Ciò che stupisce è invece l’intervento a gamba tesa di Citigroup (rimasta fuori dall’architettura del collocamento), che lunedì ha ridotto a 0,4 euro il target, dando un ulteriore colpo alle quotazioni. Un downgrade guardato con sospetto da alcuni attenti operatori. «È curioso che la banca abbia deciso di intervenire così pesantemente proprio in questo momento – spiega un operatore a F&M – mentre non ha detto nulla quando, fino a pochi giorni fa, il titolo valeva tra 1,6 e 2 euro».

Intanto, a confermare il successo dell’operazione è anche il numero uno di Air France-Klm, Jean Spinetta, che ieri, dopo aver festeggiato il buon andamento del primo semestre (utile di 829 milioni) ha annunciato l’adesione all’aumento con un investimento di 20 milioni di euro. «La ricapitalizzazione sta avendo un grande successo grazie all’underwriting da parte di Deutsche Bank e Banca Intesa – ha detto il manager – manterremo la nostra quota del 2%».

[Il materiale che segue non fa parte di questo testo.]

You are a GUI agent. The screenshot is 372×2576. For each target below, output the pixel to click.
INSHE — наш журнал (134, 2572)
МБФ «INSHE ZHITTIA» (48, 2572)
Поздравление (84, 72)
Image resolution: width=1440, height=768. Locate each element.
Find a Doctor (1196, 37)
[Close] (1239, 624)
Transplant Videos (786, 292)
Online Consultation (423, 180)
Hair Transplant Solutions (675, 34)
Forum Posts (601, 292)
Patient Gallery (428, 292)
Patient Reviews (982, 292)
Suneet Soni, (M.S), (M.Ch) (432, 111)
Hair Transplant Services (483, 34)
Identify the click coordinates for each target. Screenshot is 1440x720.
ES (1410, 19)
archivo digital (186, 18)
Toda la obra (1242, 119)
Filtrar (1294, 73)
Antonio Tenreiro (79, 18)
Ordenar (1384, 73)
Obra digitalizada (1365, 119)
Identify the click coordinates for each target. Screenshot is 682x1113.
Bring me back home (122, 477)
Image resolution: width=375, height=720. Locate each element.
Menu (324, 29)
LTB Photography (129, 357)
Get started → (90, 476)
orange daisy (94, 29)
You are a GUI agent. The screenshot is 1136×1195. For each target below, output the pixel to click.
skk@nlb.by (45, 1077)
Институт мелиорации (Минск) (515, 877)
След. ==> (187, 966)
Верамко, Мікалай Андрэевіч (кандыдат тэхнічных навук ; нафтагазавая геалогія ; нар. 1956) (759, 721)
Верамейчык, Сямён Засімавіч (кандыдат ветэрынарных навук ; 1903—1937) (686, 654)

Anche l’Ue è ottimista. «Non ho motivi per ritenere che Alitalia non rispetterà gli impegni nell’ambito del piano di ristrutturazione», ha dichiarato nel pomeriggio il commissario ai Trasporti, Jacques Barrot. Mentre per il sottosegretario all’Economia, Michele Vietti, il management della compagnia «ha fatto il proprio dovere. Il mercato, nel medio termine, lo apprezzerà».